Segment Start: GIVEN DATA
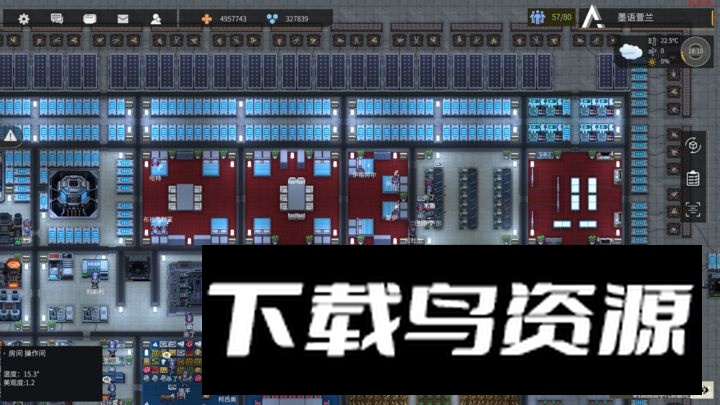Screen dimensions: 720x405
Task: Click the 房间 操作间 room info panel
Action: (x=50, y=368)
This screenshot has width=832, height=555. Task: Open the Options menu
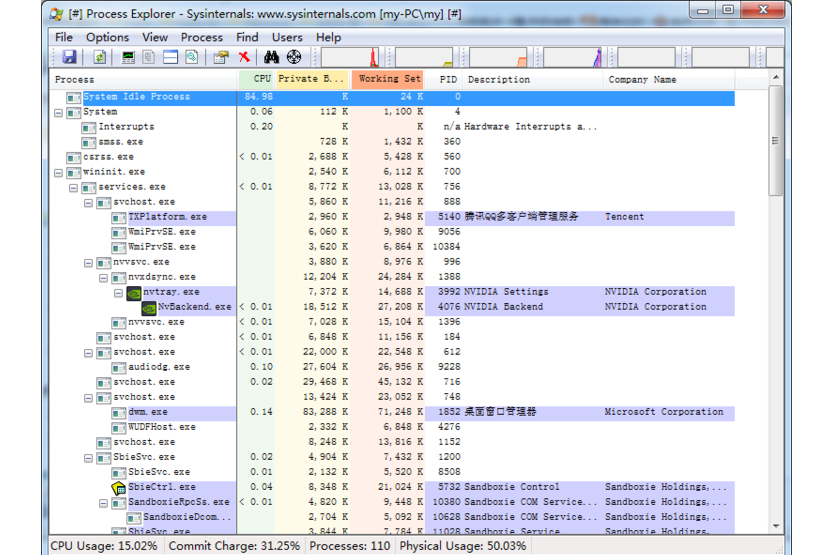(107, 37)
Segment End: GIVEN DATA
Segment Start: GIVEN DATA
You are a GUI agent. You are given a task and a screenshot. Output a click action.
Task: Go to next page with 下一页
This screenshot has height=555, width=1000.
Segment End: GIVEN DATA
Segment Start: GIVEN DATA
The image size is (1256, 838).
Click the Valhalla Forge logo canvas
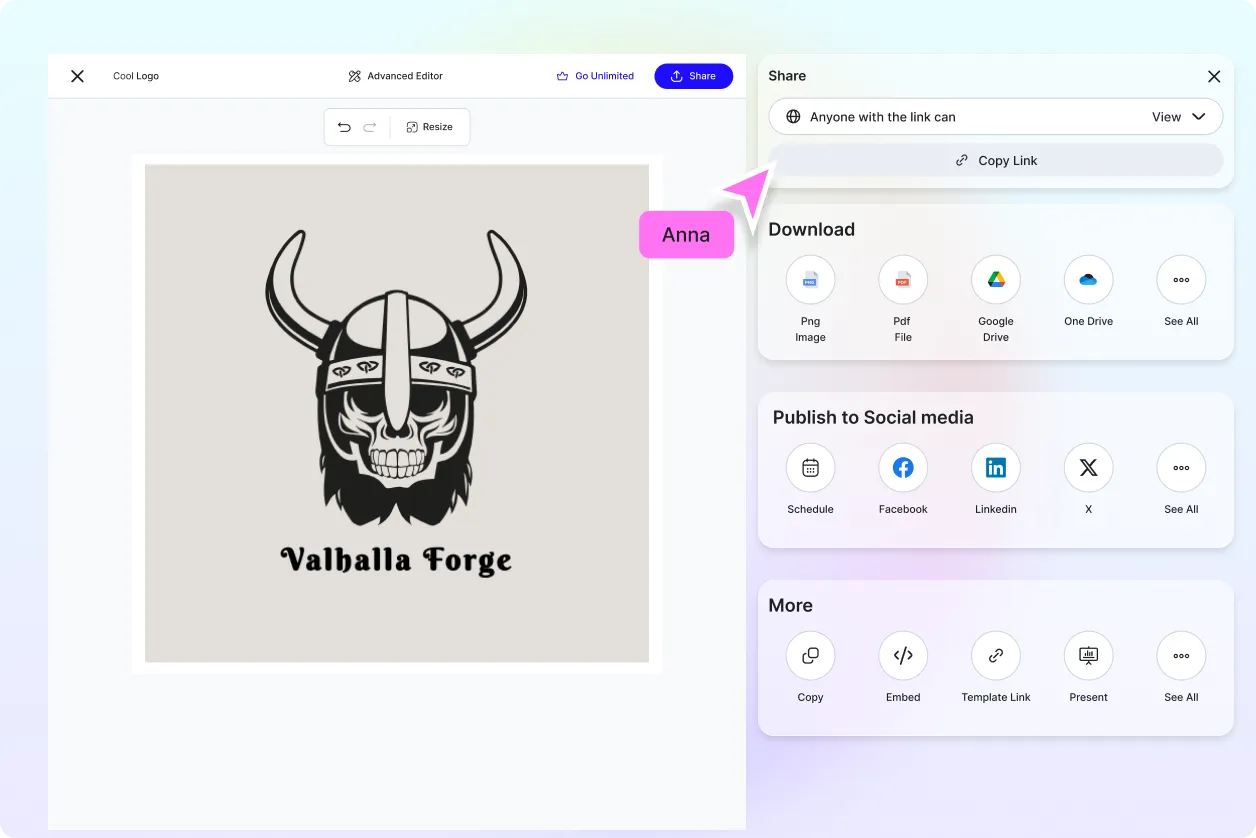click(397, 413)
Segment End: GIVEN DATA
§ TASK STATEMENT: The required output is the stretch of entries above from the line containing "You are a GUI" through the line containing "This screenshot has height=555, width=1000.", reproduced exactly.

§ ANSWER TO THIS TASK:
You are a GUI agent. You are given a task and a screenshot. Output a click action.
Task: Go to next page with 下一页
This screenshot has height=555, width=1000.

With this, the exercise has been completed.